Dataset entries:
○ ○ ○ ○ ○

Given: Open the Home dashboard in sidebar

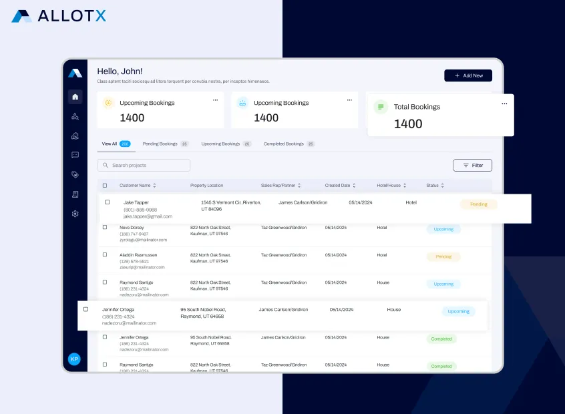Looking at the screenshot, I should click(x=75, y=97).
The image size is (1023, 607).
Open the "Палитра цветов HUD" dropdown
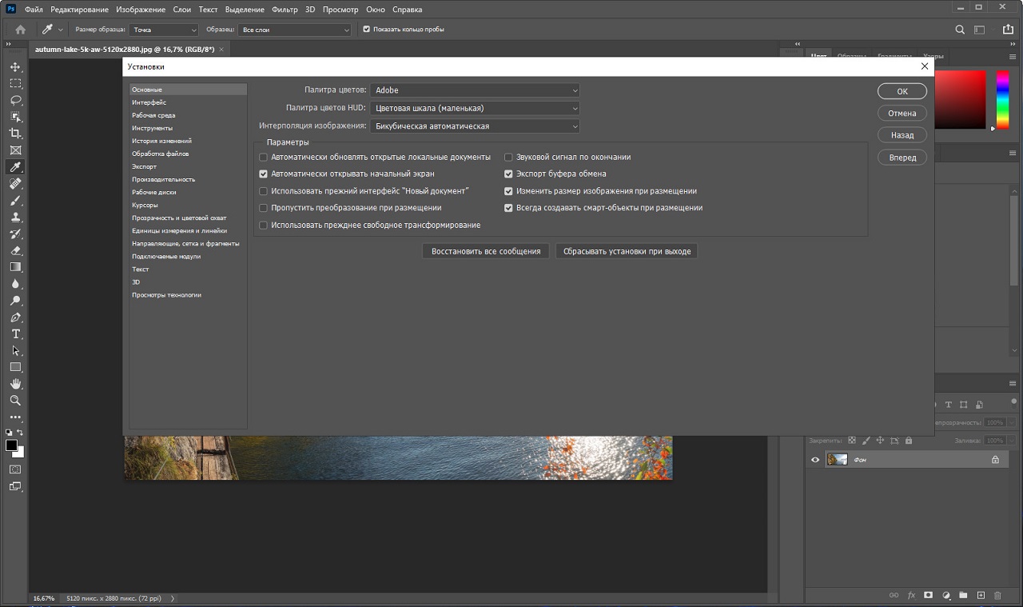[x=475, y=108]
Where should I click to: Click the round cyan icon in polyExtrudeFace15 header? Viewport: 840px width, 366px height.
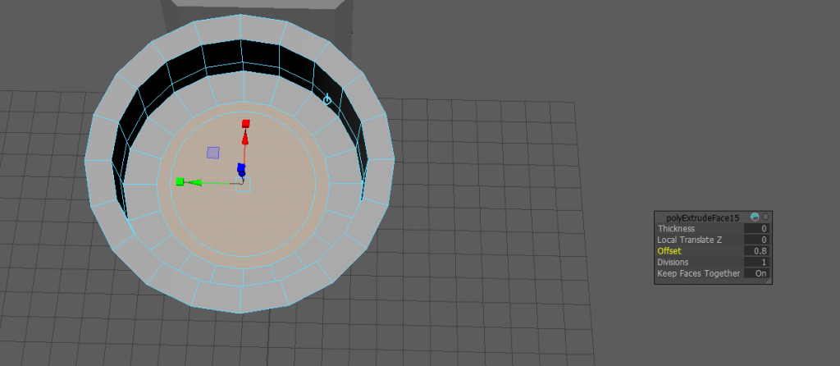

○ ○ ○ ○ ○

◆ EXERCISE DESCRIPTION:
You need to copy every entry exactly, taking out only the pictures.

◆ ANSWER SECTION:
Given: Open the Home dashboard in sidebar

Looking at the screenshot, I should click(x=75, y=97).
The image size is (1023, 607).
Open the "Палитра цветов HUD" dropdown
[x=475, y=108]
Where should I click to: Click the round cyan icon in polyExtrudeFace15 header? Viewport: 840px width, 366px height.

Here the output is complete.